CRISPR Delivered Anti-BCMA Car-T Therapy for Relapsed or Refractory Multiple Myeloma

NCT07340853 | Recruiting Phase 1 DMC FDA Drug

• 2 other identifiers: 25707NCI-2025-08425
• Study Type: interventional
• Target: 30
• Locations: 1 country
• Sites: 1

Brief Summary

This phase Ib trial tests the safety, side effects and best dose of clustered regularly interspaced short palindromic repeats (CRISPR) delivered anti-B-cell maturation antigen (BCMA) chimeric antigen receptor (CAR)-T cells (1XX BCMA CAR-T cells) in treating patients with multiple myeloma that has come back after a period of improvement (relapsed) or that has not responded to previous treatment (refractory). Anti-BCMA CAR-T cell therapy is a type of treatment in which a person's T cells (a type of immune system cell) are changed in the laboratory so they will attack cancer cells. T cells are taken from a patient's blood. Then the gene for a special receptor that binds to a certain protein, such as BCMA, on the patient's cancer cells is added to the T cells in the laboratory by a tool called clustered regularly interspaced short palindromic repeats (CRISPR)-Cas9. The special receptor is called a CAR. Large numbers of the CAR-T cells are grown in the laboratory and given to the patient by infusion for treatment of certain cancers. Giving chemotherapy before CAR-T cells may decrease the number of lymphocytes (a type of white blood cells) in the blood and may help the 1XX BCMA CAR-T cells fight the cancer cells. Treatment with 1XX BCMA CAR-T cells may be safe, tolerable, and/or effective in treating patients with relapsed or refractory multiple myeloma (RRMM).

Conditions

Recurrent Multiple Myeloma; Refractory Multiple Myeloma; Multiple Myeloma

Keywords

CAR T; CRISPR

Outcome Measures

Primary Outcomes (5)

• Proportion of participants with treatment-emergent adverse events

  Proportion of participants with treatment-emergent adverse events of CAR-T in RRMM as graded by National Cancer Institute Common Terminology Criteria for Adverse Events (NCI CTCAE version 5.0), revised Cytokine Release Syndrome (CRS) grading criteria (for CRS grading), and the American Society for Transplantation and Cell Transplantation (ASTCT) Immune effector cell-associated neurotoxicity syndrome (ICANS) Consensus Grading for Adults (for neurotoxicity grading).

  Up to 12 months following CAR-T infusion

• Proportion of participants who experience dose-limiting toxicity (DLT) (Dose Escalation)

  The DLT evaluable analysis set includes all participants in the dose-finding part of the study who have received the target doses of anti-BCMA CAR-T cell product, and who have either experienced a DLT or were followed for the full DLT evaluation period.

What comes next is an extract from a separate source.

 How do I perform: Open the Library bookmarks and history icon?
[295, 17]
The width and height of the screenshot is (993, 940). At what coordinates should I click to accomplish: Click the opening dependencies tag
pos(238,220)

The trial observation period for dose limiting toxicities will conclude at day 30 (approximately 4 weeks after CAR-T cell infusion)

  Up to 30 days

• Maximum Tolerated Dose (MTD) (Dose Escalation)

  The DLT evaluable analysis set includes all participants in the dose-finding part of the study who have received the target doses of anti-BCMA CAR-T cell product, and who have either experienced a DLT or were followed for the full DLT evaluation period (within 28 days following infusion of CAR-T cells targeting BCMA). The MTD is defined as the dose level immediately below that in which ≥ 2/6 participants experience a DLT.

  Up to 28 days

• Best Overall Response Rate (BORR) (Dose expansion + MTD dose escalation cohort)

  ORR is defined as the proportion of participants with stringent complete response (sCR), complete response (CR), very good partial response (VGPR), partial response (PR), as per International Myeloma Working Group (IMWG) criteria, as best overall response over the total population. ORR will be reported as proportion with 90% binomial confidence interval for the expansion cohort including the patients on MTD in the dose escalation cohort(s).

  Up to 12 months following CAR-T infusion

• Proportion of participants with of severe neurologic events (Dose Expansion)

  Incidence of severe neurologic events defined as grade 2 or higher will be reported as a proportion of the total participants by group.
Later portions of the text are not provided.